> Consegna
Rispondi alle domande seguenti in base al brano sul giogo di Gesù:
1. Quali parole pronuncia il pubblicano?
2. Che cosa racchiude il giogo costruito dagli esseri umani?
3. Chi sono "i piccoli"?

Andare a Gesù significa trovare comunione, consolazione, intimità con un maestro che con dolcezza e umiltà accoglie sempre e non esclude nessuno. Chi non riesce a portare i pesi delle leggi, chi riesce solo a dire: “Pietà di me, che sono un peccatore!” come il pubblicano, può andare da Gesù che lo accoglie tra le sue braccia e in lui riposare.

C’è un giogo costruito dagli esseri umani, che racchiude comandi, precetti,

osservanze, intransigenze, e c’è il giogo di Gesù, che è accoglienza dell’amore, della misericordia di Dio, dell’amore di fratelli e sorelle. Il giogo di Gesù non è

senza fatiche: ma altro è faticare in quanto obbligati da precetti, altro è faticare per amore e ricevendo amore. Solo i piccoli, però, capiscono questa rivelazione, oggi come allora.

Gesù, nella sua umiltà e mansuetudine, si presenta come colui che compie rettamente la volontà di Dio, una cosa questa che suona blasfema agli occhi delle autorità religiose di Israele, a quelli che lui chiama “sapienti e intelligenti”. Solo “i piccoli” cioè i discepoli, nella loro semplicità di cuore, nella loro disponibilità e amicizia verso Gesù la possono capire. Gesù si propone come l’uomo nuovo che ha la Legge di Dio scritta nel proprio cuore e per questo non ha bisogno di ricorrere all’osservanza letterale della legge scritta. In questo senso, come dice Paolo, Gesù è venuto a compiere la legge, a darle pieno completamento.

> Materiale fornito
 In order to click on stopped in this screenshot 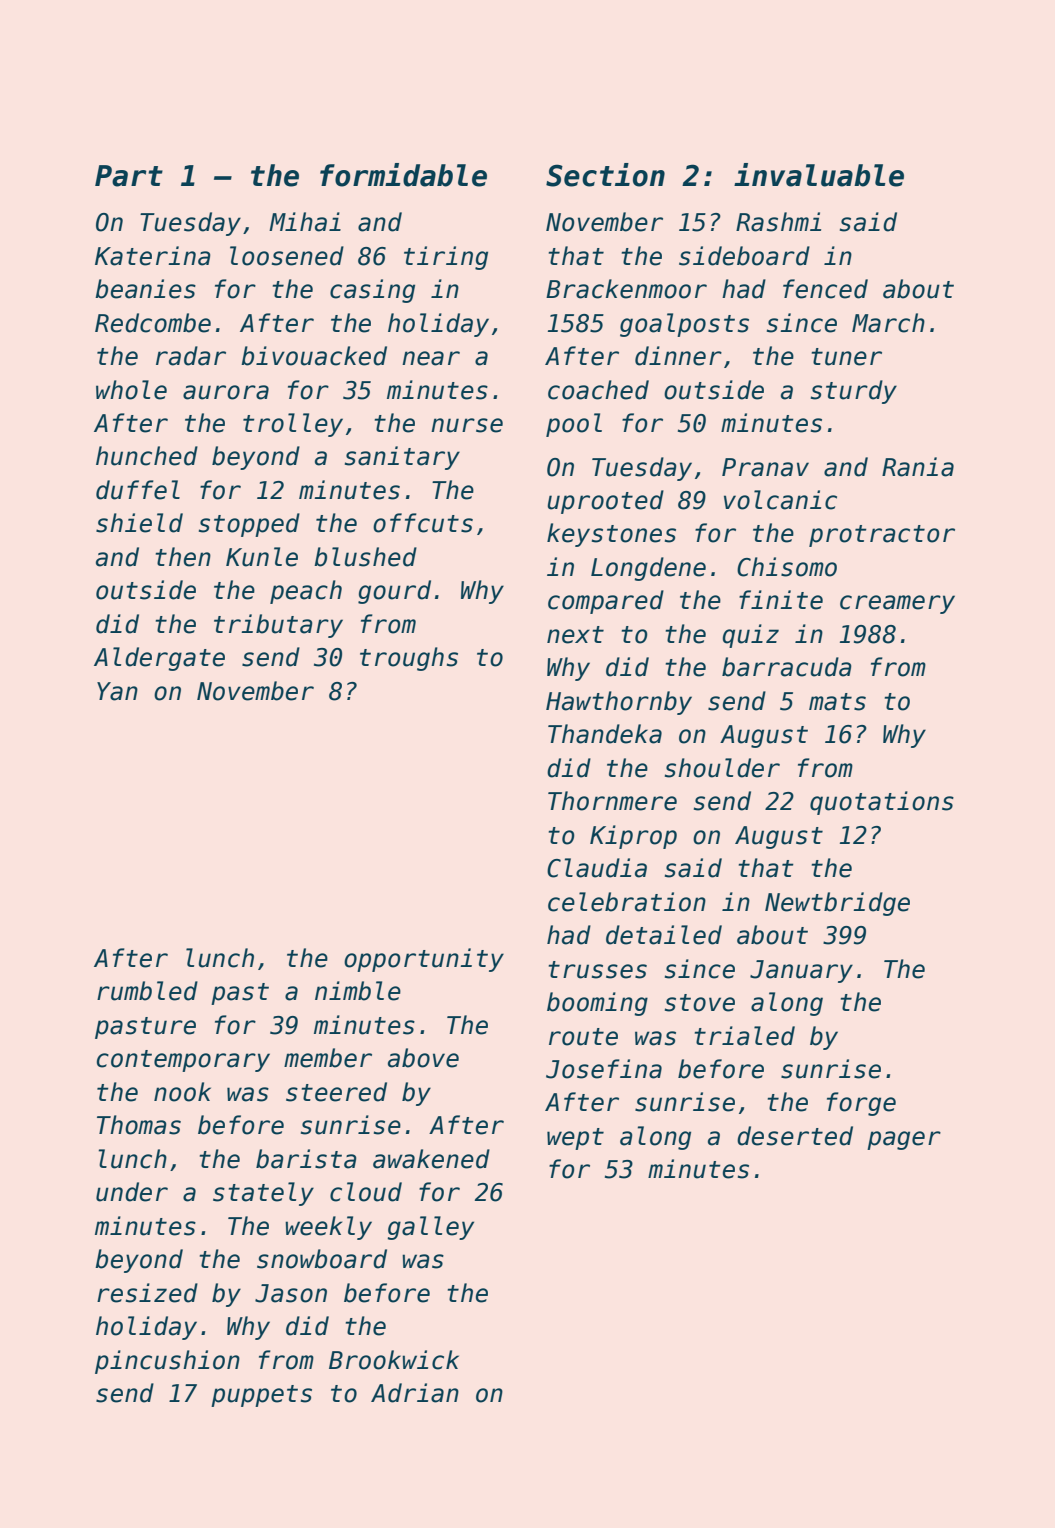, I will do `click(249, 525)`.
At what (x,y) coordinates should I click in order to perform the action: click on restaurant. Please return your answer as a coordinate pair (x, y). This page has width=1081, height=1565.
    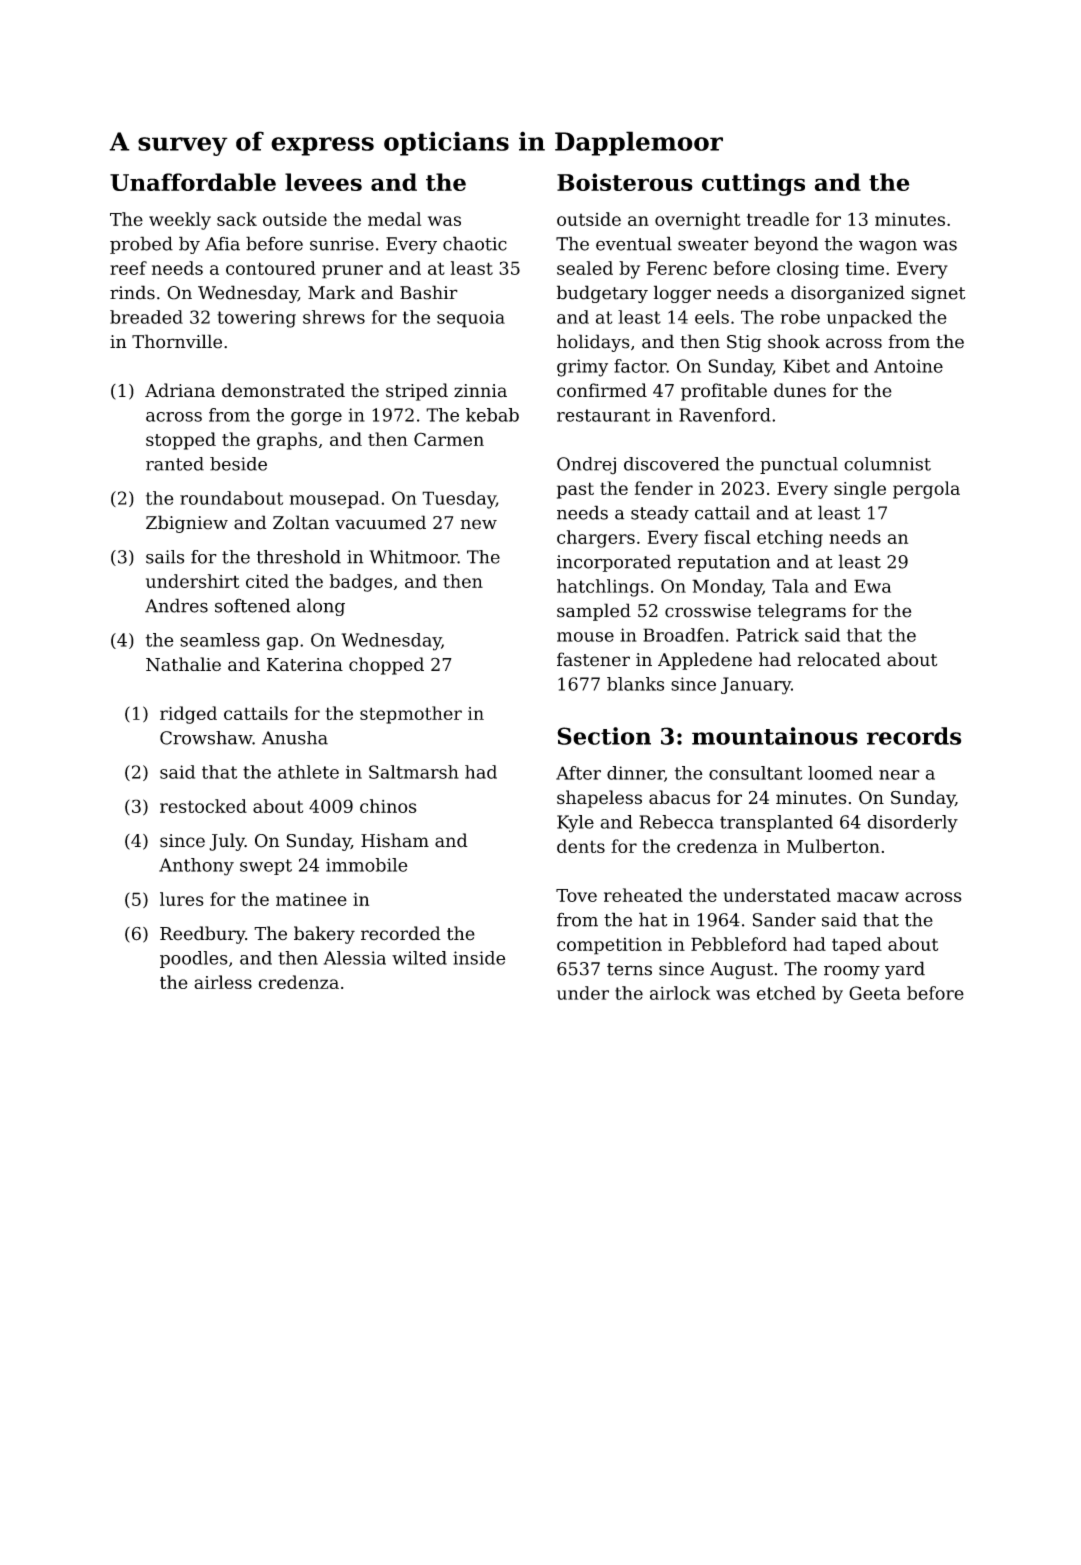
    Looking at the image, I should click on (603, 415).
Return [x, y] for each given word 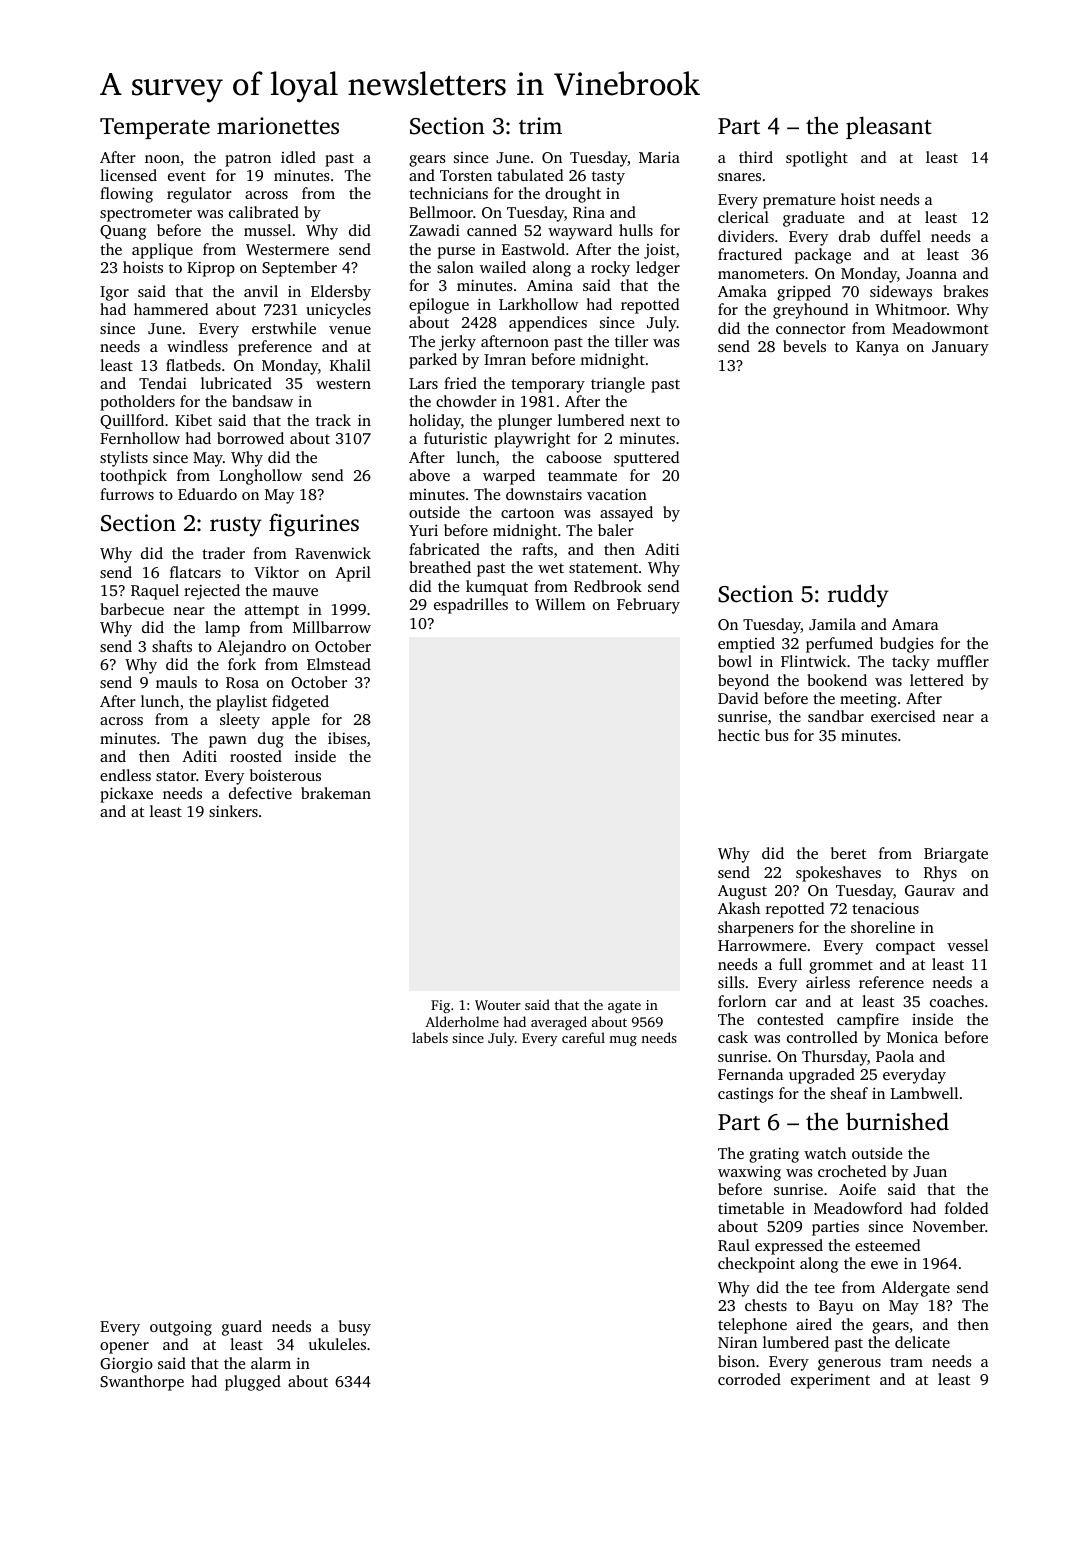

> Esercizio svolto
1. "Pietà di me, che sono un peccatore!"
2. Comandi, precetti, osservanze, intransigenze.
3. I discepoli.